The camera doesnt flatter the track surface much, but it is ALOT better than the last spot.


----------



## Gary (May 21, 2004)

few more


----------



## Gary (May 21, 2004)

Bigmax, you nailed this one down bro! The location is perfect and we have a great foundation to work with. A patch here and there and some sugar water and I belive we have a really good spot to race on!

Man, could yall belive how many people stopped to watch? Motorcycle guy I think was more pumped about these cars than we were! LMAO! What a great guy! His enthusiasm <sp> had me fired up and we need more guys like him in this hobby.

What a great location to promote RC!! And not just Drag Racing. We can run Touring cars there, M18s or whatever!

We need to talk more about our next steps making ready for Slash and the crew on the 28th! What do yall think?


----------



## AHR43 (Aug 21, 2006)

*Excellent Location for Exposure*

Yea, for me the best part of today was the drop-ins we got. HWY 6 is a high-traffic area. The location works well for promoting RC drag racing as a sport. Many of the passers-by commented that they didn't realize there was RC drag racing. Cool beans. Good job finding HAMDRL a site Biggie!

Track layout runs E-W. Surface is smooth with very little in the way of cracks. Shutdown is O.K.; about the same as Litespeed. We will need the catch net-curbing at the far end. There is some upgrade to the surface. I will go back tomorrow with an analog pitch gauge and provide an angle figure.

────────────────

-- TASK REQUIREMENTS --
• A. In the forum thread, which direction does the track layout run?
• B. Copy everything in the forum thread from "Bigmax, you nailed" down to "M18s or whatever!", putting "excitement" in place of "enthusiasm".

────────────────

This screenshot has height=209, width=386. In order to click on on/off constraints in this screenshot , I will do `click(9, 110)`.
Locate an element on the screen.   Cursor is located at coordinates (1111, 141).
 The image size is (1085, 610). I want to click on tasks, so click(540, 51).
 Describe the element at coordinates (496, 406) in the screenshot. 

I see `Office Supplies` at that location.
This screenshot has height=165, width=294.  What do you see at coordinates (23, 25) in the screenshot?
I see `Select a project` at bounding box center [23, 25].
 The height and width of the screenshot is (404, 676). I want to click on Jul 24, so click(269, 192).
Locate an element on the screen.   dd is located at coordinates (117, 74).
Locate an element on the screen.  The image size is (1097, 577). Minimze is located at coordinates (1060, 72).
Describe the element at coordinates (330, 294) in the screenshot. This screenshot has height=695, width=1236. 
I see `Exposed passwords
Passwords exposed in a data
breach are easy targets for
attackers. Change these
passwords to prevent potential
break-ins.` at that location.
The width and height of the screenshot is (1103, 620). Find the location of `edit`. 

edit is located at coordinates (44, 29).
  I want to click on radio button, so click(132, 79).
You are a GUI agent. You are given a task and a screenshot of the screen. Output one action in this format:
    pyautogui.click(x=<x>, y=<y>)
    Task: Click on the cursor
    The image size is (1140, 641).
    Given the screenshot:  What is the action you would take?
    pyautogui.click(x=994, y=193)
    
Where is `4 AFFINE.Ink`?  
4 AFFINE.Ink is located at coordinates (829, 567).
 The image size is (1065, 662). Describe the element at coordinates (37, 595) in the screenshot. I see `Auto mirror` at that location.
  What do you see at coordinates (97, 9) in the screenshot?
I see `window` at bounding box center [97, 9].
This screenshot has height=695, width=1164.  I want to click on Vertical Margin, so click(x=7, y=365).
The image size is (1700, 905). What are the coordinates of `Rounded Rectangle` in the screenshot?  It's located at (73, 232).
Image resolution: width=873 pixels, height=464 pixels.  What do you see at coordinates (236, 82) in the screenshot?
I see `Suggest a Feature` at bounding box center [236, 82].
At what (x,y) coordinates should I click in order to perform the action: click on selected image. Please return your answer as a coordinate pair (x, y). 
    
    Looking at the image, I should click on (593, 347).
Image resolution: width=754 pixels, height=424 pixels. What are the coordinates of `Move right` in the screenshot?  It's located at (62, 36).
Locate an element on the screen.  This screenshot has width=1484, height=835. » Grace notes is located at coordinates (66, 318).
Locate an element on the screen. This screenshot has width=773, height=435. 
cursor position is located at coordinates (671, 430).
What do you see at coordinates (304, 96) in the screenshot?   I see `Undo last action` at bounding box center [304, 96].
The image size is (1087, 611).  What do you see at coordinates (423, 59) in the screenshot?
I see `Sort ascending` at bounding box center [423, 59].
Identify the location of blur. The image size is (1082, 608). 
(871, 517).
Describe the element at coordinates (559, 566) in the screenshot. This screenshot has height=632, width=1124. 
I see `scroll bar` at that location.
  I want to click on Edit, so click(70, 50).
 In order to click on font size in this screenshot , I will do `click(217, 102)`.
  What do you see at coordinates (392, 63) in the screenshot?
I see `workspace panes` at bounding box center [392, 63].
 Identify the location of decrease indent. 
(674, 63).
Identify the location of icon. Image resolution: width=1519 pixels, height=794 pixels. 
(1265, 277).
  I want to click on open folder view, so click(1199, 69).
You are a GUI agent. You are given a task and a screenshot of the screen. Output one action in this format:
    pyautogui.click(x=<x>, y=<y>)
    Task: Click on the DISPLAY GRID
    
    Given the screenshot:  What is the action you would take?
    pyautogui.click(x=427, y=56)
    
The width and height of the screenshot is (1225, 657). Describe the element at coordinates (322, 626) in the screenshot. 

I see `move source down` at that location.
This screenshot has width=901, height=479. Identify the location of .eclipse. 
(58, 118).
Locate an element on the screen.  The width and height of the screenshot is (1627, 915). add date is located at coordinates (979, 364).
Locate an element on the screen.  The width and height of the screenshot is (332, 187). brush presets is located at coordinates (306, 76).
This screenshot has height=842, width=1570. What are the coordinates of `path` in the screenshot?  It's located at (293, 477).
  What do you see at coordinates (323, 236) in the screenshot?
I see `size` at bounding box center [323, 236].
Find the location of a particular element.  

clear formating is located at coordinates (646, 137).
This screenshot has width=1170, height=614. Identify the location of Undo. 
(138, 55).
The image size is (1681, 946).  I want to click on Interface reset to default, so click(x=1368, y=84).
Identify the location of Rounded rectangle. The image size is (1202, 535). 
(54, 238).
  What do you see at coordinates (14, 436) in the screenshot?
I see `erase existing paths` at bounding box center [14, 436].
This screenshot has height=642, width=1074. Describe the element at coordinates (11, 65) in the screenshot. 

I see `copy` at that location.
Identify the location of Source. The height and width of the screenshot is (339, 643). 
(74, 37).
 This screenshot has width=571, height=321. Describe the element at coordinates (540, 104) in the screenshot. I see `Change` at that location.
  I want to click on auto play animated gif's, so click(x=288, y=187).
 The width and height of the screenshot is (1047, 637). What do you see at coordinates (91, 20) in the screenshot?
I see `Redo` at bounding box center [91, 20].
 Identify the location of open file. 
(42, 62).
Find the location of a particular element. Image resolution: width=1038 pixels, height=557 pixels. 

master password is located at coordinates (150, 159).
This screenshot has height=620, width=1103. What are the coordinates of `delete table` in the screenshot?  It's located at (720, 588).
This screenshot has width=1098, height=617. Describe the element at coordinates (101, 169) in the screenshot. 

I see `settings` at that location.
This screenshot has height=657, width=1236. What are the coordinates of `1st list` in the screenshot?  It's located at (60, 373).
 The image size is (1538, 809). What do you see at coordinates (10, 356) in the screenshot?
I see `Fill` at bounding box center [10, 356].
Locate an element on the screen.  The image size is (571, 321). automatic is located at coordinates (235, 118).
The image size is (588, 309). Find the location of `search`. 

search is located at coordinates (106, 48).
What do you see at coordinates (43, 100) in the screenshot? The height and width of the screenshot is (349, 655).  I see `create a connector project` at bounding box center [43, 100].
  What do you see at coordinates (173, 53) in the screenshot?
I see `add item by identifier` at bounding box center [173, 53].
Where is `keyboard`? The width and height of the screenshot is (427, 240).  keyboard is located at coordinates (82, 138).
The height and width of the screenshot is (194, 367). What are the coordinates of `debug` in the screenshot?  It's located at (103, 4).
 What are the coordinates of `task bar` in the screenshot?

────────────────

-- TASK ANSWERS --
• A. East to west (E-W).

• B.
Bigmax, you nailed this one down bro! The location is perfect and we have a great foundation to work with. A patch here and there and some sugar water and I belive we have a really good spot to race on!

Man, could yall belive how many people stopped to watch? Motorcycle guy I think was more pumped about these cars than we were! LMAO! What a great guy! His excitement <sp> had me fired up and we need more guys like him in this hobby.

What a great location to promote RC!! And not just Drag Racing. We can run Touring cars there, M18s or whatever!